Monday, January 23, 2012

World faces a 600 million jobs challenge, warns ILO

The world faces the 'urgent challenge' of creating 600 million productive jobs over the next decade in order to generate sustainable growth and maintain social cohesion, according to the annual report on global employment by the International Labour Organisation (ILO).
"After three years of continuous crisis conditions in global labour markets and against the prospect of a further deterioration of economic activity, there is a backlog of global unemployment of 200 million," says the ILO in its annual report 'Global Employment Trends 2012: Preventing a deeper jobs crisis'.
Moreover, the report says more than 400 million new jobs will be needed over the next decade to absorb the estimated 40 million growth of the labour force each year. The Global Employment Trends Report also said the world faces the additional challenge of creating decent jobs for the estimated 900 million workers living with their families below the $2-a-day poverty line, mostly in developing countries. "Despite strenuous government efforts, the jobs crisis continues unabated, with one in three workers worldwide — or an estimated 1.1 billion people — either unemployed or living in poverty," said ILO director-general Juan Somavia. "What is needed is that job creation in the real economy must become our number one priority."
The report says the recovery that started in 2009 has been short-lived and that there are still 27 million more unemployed workers than at the start of the crisis. The fact that economies are not generating enough employment is reflected in the employment-to-population ratio — the proportion of the working-age population in employment — which suffered the largest decline on record between 2007 (61.2 per cent) and 2010 (60.2 per cent).
At the same time, there are nearly 29 million fewer people in the labour force now than would be expected based on pre-crisis trends. If these discouraged workers1 were counted as unemployed, then global unemployment would swell from the current 197 million to 225 million, and the unemployment rate would rise from six per cent to 6.9 per cent.
The report paints three scenarios for the employment situation in the future. The baseline projection shows an additional 3 million unemployed for 2012, rising to 206 million by 2016. If global growth rates fall below two per cent, then unemployment would rise to 204 million in 2012.
In a more benign scenario, assuming a quick resolution of the euro debt crisis, global unemployment would be around one million lower in 2012. Young people continue to be among the hardest hit by the jobs crisis. Judging by the present course, the report says, there is little hope for a substantial improvement in their near-term employment prospects.
Global Employment Trends 2012 says 74.8 million youth aged 15-24 were unemployed in 2011, an increase of more than 4 million since 2007. It adds that globally, young people are nearly three times as likely as adults to be unemployed. The global youth unemployment rate, at 12.7 per cent, remains a full percentage point above the pre-crisis level.
"There has been a marked slowdown in the rate of progress in reducing the number of working poor," the report concludes, adding that nearly 30 per cent of all workers in the world — more than 900 million — were living with their families below the $2-poverty line in 2011, or about 55 million more than expected on the basis of pre-crisis trends.

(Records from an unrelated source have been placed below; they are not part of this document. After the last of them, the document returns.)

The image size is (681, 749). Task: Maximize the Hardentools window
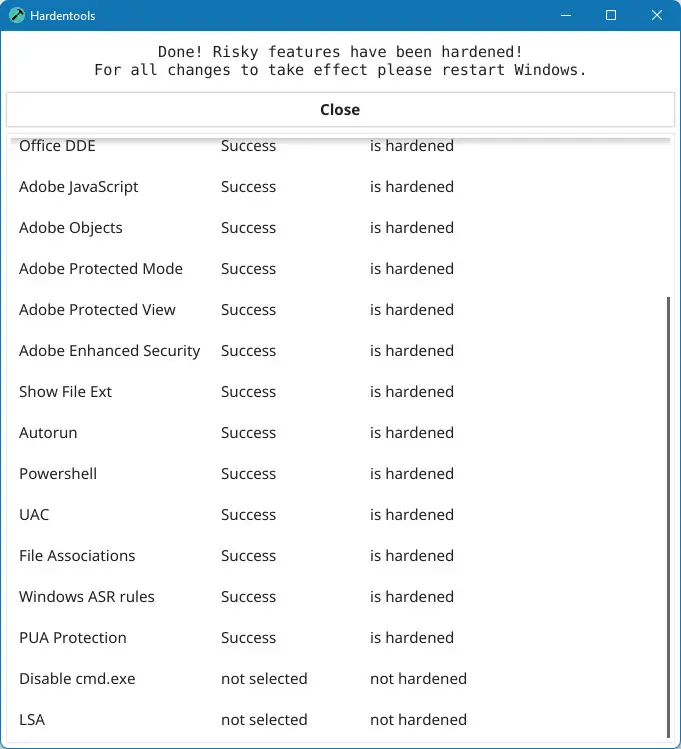[x=611, y=16]
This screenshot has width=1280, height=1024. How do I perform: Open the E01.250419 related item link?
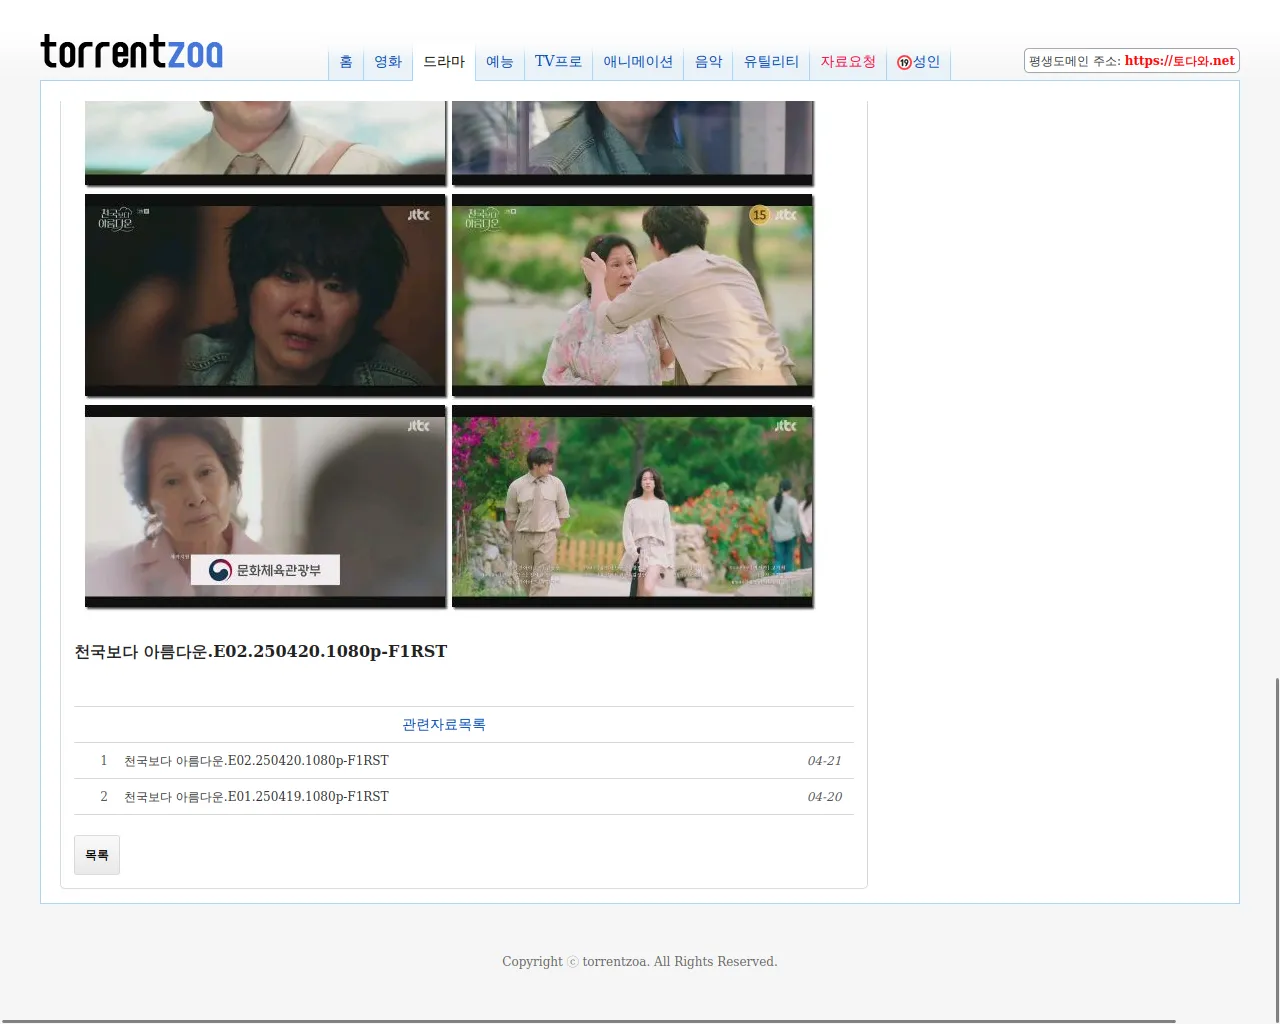tap(256, 797)
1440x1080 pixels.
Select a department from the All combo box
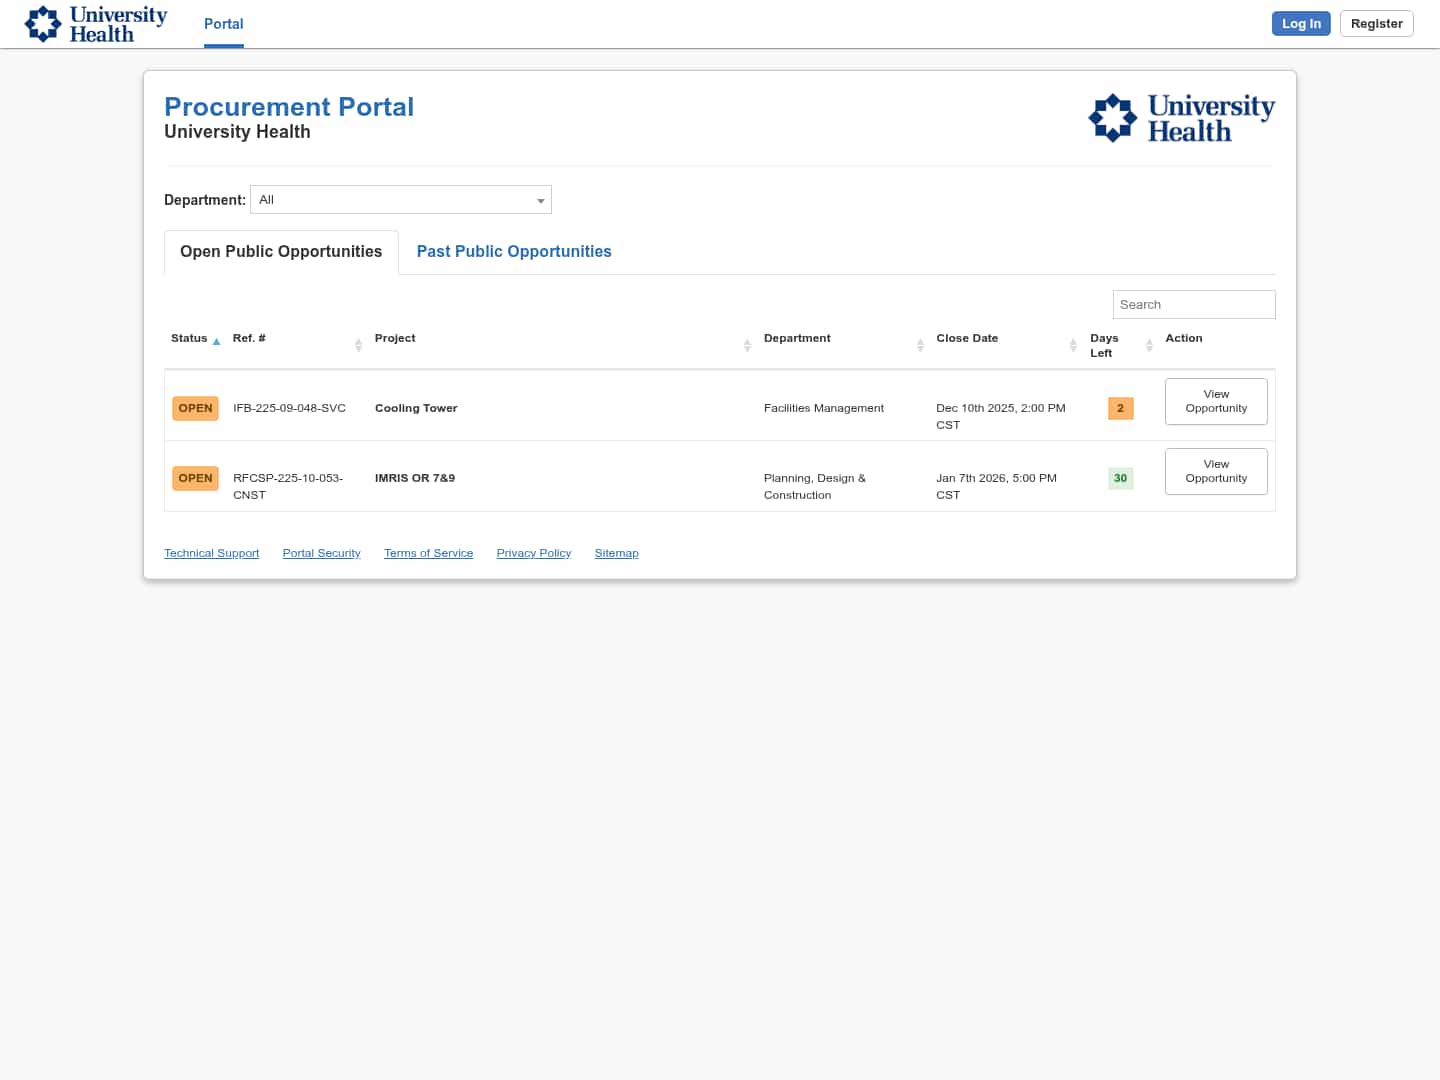(400, 199)
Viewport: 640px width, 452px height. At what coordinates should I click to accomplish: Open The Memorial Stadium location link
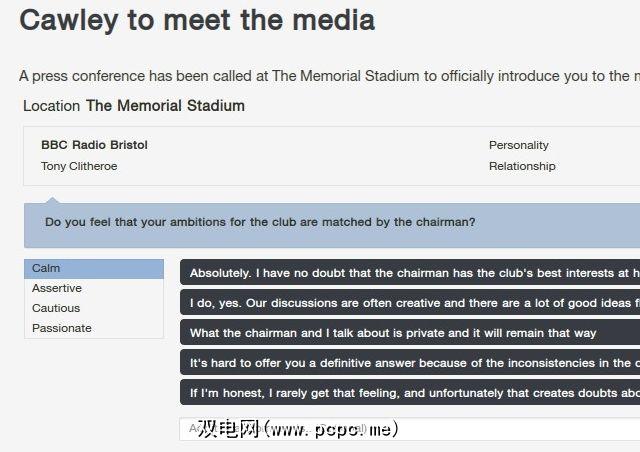pos(165,105)
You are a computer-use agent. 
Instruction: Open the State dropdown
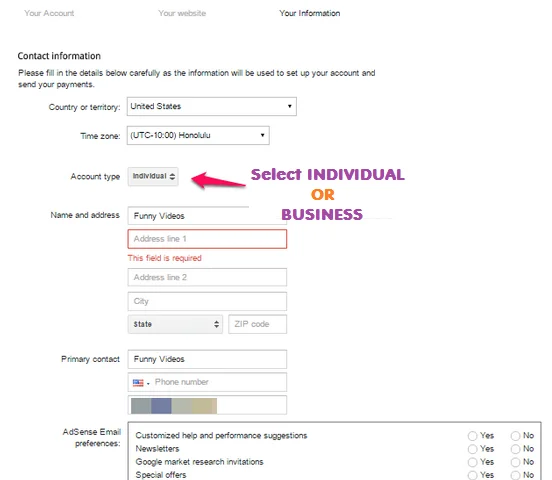[x=175, y=324]
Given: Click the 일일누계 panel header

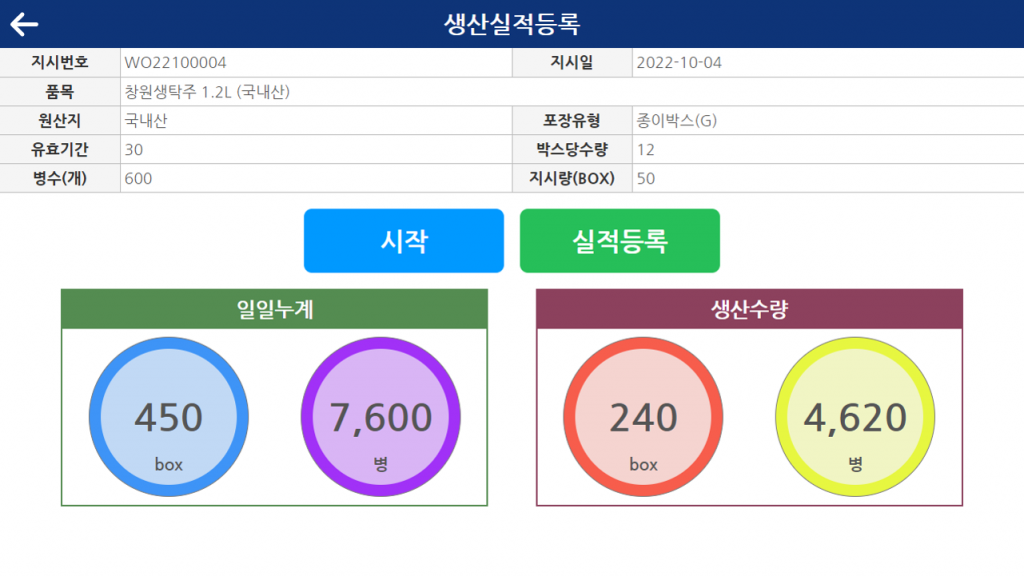Looking at the screenshot, I should point(274,309).
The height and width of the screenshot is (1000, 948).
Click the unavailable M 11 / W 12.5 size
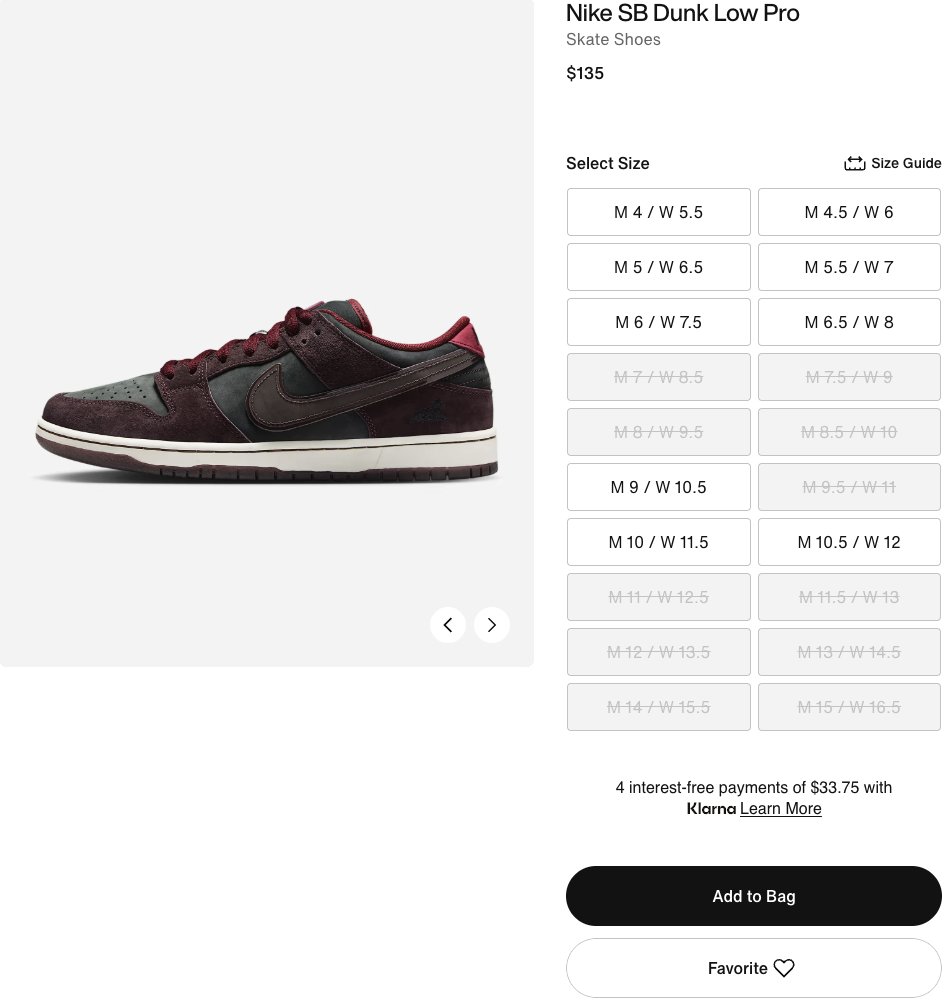pos(658,597)
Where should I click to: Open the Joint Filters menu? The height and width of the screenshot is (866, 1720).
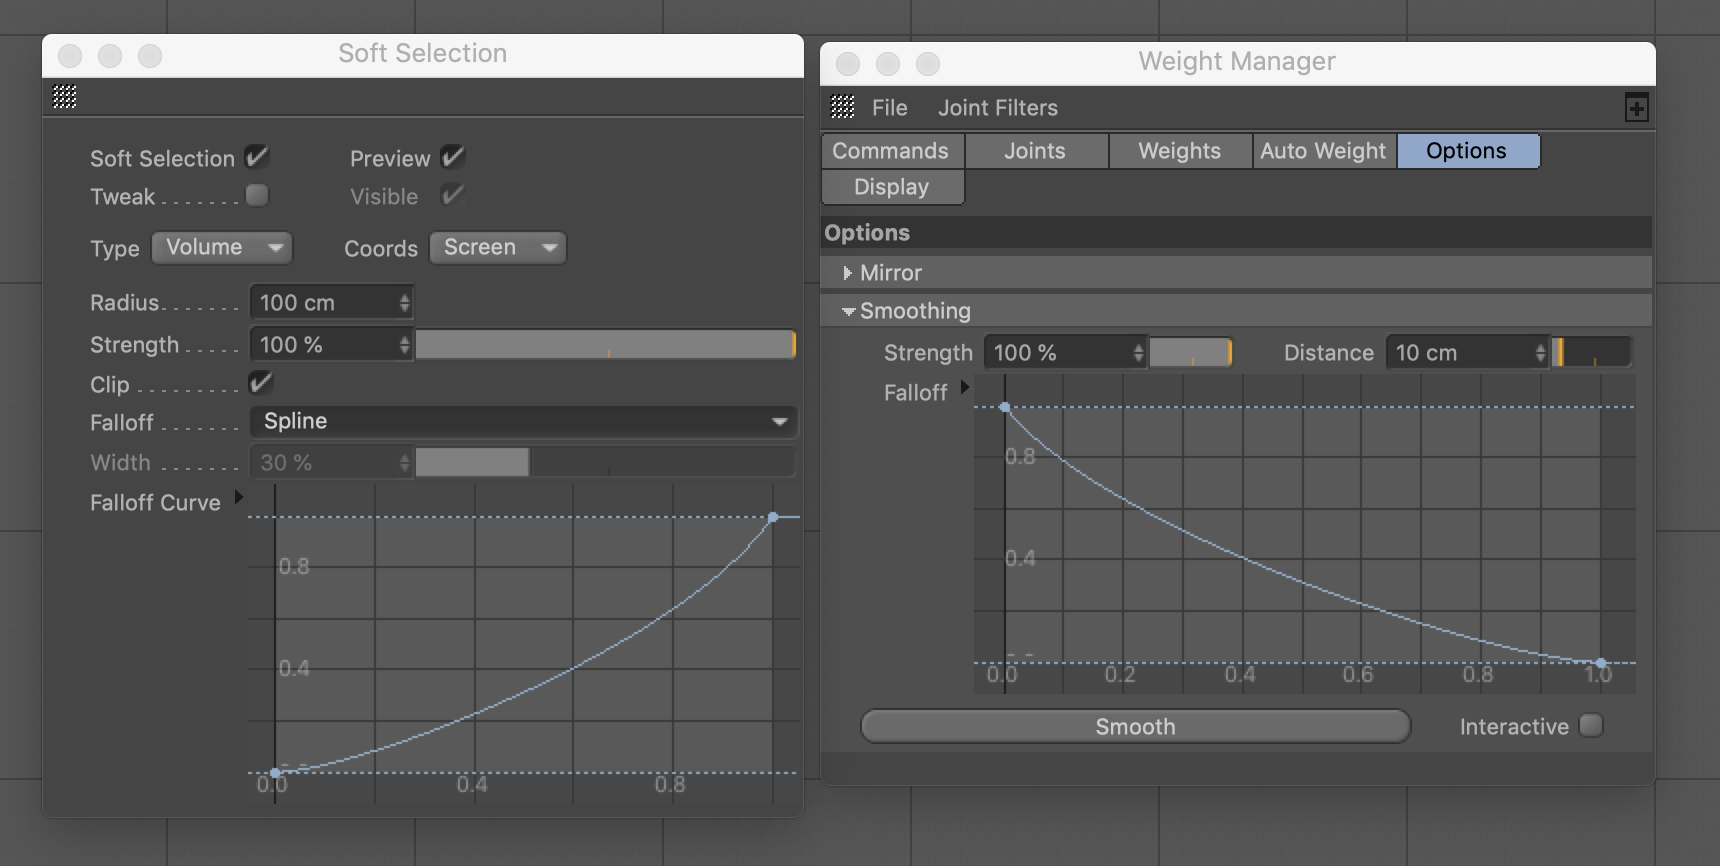click(997, 108)
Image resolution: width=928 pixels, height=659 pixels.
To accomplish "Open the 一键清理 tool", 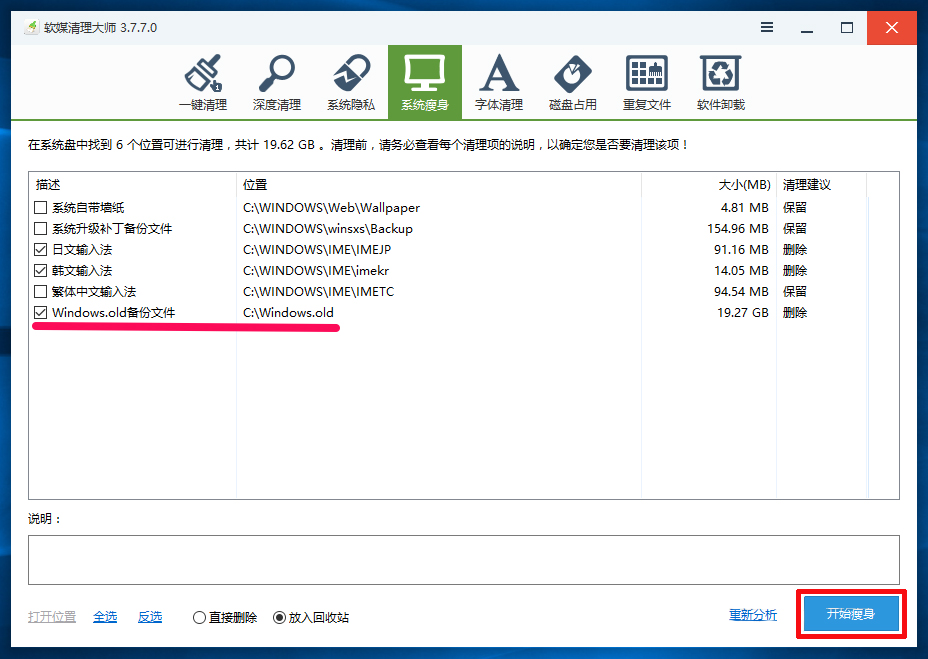I will tap(202, 82).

"Of these 900 million working poor, about half were living below the $1.25 extreme poverty line. The number of workers in vulnerable employment 2 globally in 2011 is estimated at 1.52 billion, an increase of 136 million since 2000 and of nearly 23 million since 2009."
Among women, 50.5 per cent are in vulnerable employment, a rate that exceeds the corresponding share for men (48.2).
Favourable economic conditions pushed job creation rates above labour force growth, thereby supporting domestic demand, in particular in larger emerging economies in Latin America and East Asia.
The labour productivity gap between the developed and the developing world — an important indicator measuring the convergence of income levels across countries — has narrowed over the past two decades, but remains substantial: Output per worker in the Developed Economies and European Union region was $72,900 in 2011 versus an average of $13,600 in developing regions.
"These latest figures reflect the increasing inequality and continuous exclusion that millions of workers and their families are facing," Somavia said, adding, "Whether we recover or not from this crisis will depend on how effective government policies ultimately are. And policies will only be effective as long as they have a positive impact on peoples' lives."
The report calls for targeted measures to support job growth in the real economy, and warns that additional public support measures alone will not be enough to foster a sustainable recovery.
"Policy-makers must act decisively and in a coordinated fashion to reduce the fear and uncertainty that is hindering private investment so that the private sector can restart the main engine of global job creation," the report says, warning that in times of faltering demand further stimulus is important and it can be done in a way that does not put the sustainability of public finances at risk.